Mainstream has been playing the festival circuit, having made its premiere at the Venice Film Festival in 2020. The reaction has been...not great – it's currently sitting at a rotten 36% on Rotten Tomatoes. But soon viewers will have a chance to see this thing for themselves as Mainstream heads to theaters and VOD May 7, 2021.

In Mainstream, "a young woman (Maya Hawke) thinks she's found a path to internet stardom when she starts making YouTube videos with a charismatic stranger (Andrew Garfield) – until the dark side of viral celebrity threatens to ruin them both." Based on this trailer, Mainstream is going to be...a lot. It looks like a loud, exhausting movie, and watching the trailer just made me feel approximately 150 years old. But hey, Andrew Garfield looks like he's having a lot of fun here. In addition to Hawke and Garfield, Mainstream also features Nat Wolff, Jason Schwartzman, Alexa Demie, Johnny Knoxville, and Jake Paul.

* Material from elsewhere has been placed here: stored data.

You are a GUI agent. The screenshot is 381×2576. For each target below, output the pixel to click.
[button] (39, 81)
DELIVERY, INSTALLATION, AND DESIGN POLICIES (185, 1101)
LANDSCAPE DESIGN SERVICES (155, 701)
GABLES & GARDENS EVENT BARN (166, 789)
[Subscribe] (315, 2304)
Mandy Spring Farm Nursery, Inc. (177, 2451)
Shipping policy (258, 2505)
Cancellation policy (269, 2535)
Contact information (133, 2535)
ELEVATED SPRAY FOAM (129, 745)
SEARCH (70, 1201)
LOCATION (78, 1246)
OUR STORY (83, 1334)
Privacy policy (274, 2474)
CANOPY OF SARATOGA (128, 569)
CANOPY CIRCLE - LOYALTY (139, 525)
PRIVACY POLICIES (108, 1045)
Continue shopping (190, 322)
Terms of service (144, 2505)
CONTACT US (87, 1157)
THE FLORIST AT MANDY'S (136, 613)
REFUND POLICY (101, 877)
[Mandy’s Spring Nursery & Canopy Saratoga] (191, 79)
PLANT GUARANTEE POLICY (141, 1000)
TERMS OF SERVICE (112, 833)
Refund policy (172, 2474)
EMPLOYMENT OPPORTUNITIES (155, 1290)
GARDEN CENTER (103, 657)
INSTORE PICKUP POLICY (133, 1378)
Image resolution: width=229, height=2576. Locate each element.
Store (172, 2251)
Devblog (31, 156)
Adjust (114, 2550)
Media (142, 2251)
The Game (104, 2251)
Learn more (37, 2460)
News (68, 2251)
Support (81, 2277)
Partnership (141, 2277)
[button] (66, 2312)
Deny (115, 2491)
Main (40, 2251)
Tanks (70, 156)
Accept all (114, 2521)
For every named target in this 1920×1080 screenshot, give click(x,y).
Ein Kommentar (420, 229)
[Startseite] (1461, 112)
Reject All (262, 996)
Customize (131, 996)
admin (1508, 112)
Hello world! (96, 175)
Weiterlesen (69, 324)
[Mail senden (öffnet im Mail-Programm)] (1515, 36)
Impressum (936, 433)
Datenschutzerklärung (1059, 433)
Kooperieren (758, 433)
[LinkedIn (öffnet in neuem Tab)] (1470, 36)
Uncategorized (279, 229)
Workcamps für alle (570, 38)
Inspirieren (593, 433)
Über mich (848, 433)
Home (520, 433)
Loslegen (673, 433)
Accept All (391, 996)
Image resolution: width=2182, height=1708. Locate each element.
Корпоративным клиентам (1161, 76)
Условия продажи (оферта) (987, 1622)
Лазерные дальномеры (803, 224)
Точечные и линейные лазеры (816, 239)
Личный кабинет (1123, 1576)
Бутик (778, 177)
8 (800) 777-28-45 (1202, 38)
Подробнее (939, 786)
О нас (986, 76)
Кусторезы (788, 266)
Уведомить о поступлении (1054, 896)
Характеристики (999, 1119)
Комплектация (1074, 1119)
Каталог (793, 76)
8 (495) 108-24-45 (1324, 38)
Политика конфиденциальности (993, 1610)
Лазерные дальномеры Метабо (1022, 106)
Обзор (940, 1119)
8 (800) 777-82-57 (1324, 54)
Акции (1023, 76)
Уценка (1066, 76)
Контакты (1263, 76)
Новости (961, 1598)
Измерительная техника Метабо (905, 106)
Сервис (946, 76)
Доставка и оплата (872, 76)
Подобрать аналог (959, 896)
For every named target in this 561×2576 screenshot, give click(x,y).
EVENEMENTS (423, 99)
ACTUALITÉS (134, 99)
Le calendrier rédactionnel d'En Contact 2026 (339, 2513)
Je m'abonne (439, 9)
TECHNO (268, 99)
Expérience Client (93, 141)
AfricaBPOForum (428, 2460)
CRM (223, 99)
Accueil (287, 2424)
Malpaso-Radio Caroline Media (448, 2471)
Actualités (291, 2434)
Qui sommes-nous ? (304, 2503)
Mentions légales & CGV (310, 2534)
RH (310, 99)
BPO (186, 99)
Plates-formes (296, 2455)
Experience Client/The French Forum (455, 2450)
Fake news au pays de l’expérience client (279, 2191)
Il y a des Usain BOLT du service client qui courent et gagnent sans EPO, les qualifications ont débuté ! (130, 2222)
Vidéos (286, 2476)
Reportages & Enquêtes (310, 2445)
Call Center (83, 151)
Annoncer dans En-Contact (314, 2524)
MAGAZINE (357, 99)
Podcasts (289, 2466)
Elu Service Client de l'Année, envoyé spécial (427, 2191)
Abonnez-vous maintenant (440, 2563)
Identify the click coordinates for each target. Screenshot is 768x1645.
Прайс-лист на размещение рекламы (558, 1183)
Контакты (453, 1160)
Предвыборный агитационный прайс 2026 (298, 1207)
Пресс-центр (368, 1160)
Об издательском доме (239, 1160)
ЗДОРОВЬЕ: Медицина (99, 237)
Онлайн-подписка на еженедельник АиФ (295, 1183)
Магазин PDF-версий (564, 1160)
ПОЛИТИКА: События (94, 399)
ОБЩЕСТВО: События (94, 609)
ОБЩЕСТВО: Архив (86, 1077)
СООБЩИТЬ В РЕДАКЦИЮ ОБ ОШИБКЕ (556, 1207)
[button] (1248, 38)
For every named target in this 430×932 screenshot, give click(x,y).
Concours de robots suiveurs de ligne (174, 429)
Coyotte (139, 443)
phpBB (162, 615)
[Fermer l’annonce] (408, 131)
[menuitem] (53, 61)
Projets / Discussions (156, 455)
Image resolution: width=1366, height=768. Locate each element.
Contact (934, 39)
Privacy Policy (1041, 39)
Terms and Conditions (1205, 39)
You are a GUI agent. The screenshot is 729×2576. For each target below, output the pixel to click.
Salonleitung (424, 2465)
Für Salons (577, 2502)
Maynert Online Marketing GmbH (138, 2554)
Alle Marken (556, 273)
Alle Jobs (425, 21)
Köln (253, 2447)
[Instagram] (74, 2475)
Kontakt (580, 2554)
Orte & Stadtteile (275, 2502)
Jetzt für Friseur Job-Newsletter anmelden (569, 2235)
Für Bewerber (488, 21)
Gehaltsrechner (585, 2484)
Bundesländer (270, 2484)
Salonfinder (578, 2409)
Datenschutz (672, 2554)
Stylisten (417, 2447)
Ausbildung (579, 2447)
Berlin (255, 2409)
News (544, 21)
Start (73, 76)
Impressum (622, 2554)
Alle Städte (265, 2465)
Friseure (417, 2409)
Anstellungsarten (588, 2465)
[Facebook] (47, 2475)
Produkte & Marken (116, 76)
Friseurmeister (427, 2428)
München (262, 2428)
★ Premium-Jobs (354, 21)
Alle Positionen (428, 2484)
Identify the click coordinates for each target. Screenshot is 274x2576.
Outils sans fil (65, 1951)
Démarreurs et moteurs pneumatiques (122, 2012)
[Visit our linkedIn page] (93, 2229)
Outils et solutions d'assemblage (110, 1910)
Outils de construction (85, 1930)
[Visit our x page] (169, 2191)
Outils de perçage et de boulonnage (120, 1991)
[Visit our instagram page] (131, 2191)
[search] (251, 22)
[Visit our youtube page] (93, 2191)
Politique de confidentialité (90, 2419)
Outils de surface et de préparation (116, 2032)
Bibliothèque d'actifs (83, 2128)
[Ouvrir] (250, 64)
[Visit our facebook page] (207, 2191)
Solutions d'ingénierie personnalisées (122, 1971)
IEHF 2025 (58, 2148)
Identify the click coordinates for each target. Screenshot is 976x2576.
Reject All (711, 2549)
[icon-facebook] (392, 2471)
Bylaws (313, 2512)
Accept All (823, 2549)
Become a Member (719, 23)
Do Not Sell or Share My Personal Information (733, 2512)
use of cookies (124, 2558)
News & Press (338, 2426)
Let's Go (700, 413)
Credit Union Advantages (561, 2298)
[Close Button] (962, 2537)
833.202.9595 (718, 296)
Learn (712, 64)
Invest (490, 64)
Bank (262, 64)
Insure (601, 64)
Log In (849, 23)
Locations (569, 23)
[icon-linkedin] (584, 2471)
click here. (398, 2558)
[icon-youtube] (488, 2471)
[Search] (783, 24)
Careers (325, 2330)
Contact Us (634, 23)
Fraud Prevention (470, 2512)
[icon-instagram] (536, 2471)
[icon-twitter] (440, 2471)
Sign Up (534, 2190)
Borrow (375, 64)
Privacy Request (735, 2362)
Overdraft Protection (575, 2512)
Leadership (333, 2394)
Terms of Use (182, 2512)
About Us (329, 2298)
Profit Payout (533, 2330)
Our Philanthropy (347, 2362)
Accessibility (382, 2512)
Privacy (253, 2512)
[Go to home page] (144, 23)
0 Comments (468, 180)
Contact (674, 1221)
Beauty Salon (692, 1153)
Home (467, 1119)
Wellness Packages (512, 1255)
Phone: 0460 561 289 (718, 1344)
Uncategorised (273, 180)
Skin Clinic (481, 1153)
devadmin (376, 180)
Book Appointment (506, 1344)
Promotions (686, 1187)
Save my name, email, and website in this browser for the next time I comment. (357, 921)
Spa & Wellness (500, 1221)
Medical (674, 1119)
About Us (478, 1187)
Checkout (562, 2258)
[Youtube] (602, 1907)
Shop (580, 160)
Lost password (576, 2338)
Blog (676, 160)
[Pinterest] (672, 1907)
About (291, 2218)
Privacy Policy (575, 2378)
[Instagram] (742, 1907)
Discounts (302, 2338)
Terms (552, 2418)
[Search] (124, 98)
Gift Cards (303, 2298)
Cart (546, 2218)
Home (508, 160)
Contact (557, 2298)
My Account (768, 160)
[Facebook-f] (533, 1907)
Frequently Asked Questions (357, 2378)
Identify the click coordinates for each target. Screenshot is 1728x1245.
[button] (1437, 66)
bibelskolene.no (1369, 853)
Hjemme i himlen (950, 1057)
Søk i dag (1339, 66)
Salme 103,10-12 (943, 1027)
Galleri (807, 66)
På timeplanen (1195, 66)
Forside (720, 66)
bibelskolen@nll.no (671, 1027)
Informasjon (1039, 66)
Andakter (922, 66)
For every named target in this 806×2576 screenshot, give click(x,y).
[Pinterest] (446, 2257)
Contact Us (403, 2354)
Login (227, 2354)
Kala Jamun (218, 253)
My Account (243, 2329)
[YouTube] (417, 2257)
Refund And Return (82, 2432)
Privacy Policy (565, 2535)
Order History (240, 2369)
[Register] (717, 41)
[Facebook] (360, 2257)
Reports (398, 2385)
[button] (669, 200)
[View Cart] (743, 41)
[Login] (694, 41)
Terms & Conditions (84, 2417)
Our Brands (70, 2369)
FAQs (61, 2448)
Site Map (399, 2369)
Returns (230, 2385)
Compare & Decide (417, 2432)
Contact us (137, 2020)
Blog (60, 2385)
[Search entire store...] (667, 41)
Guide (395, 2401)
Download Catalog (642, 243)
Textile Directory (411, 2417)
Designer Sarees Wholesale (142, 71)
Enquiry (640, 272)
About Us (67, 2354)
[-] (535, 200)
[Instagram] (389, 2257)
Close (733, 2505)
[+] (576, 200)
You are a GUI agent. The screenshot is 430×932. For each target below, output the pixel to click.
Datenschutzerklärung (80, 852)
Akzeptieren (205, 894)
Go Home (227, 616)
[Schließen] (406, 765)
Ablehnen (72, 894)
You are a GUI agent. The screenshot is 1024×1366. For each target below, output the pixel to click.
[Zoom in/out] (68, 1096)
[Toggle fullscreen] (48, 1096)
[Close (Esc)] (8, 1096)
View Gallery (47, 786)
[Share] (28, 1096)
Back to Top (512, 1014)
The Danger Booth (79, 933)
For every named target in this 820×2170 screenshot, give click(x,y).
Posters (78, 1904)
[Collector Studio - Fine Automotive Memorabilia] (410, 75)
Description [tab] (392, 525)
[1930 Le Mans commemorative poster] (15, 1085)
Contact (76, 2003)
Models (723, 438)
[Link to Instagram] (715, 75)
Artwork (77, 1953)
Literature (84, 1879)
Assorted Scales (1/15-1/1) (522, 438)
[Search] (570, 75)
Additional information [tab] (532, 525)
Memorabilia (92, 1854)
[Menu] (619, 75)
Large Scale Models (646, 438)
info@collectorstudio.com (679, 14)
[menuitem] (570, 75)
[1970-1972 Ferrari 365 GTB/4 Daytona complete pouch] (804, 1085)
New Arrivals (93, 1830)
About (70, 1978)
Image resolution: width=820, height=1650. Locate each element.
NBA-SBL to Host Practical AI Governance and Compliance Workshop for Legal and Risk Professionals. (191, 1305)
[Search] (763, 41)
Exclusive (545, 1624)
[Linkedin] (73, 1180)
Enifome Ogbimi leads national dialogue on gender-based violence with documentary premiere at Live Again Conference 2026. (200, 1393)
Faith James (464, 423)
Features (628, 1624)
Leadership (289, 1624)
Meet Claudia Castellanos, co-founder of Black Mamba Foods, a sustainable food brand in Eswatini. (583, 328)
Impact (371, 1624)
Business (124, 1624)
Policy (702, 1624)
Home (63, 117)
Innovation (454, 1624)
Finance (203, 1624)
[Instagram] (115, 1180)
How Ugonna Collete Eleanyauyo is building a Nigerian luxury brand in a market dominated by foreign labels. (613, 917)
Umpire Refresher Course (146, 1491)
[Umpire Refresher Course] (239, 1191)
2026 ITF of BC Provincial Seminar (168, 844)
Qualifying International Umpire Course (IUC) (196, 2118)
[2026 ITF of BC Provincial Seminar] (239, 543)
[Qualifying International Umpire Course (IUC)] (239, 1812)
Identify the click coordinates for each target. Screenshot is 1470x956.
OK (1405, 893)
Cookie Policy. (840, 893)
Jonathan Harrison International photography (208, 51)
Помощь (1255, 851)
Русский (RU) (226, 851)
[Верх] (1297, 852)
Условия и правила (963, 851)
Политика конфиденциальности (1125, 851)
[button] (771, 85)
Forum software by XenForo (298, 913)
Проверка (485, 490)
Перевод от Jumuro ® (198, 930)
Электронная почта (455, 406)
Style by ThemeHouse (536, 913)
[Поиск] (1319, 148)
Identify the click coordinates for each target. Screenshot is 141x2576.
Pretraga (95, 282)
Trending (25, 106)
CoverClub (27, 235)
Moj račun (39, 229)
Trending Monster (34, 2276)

Director Gia Coppola previously said that Elia Kazan's A Face In The Crowd, about a grifter who gets drunk with fame, served as an inspiration for Mainstream. "I connected with it from a female point of view like losing your instincts and morals and getting overshadowed because you want to be loved and to love...Then you put that with someone and the dangers that can come along with that," she told Deadline. In a separate interview, she added: "It took 7 years to get this movie off the ground; when I wrote it I didn't realize how different and complicated it seems to people, in the film industry if you are not a genre it's hard to make it; it's a unique, weird and different film so it took a long time to get financing and that kept falling through but I always believed that the movie kind of tells you when it's ready and that the right people are all in place."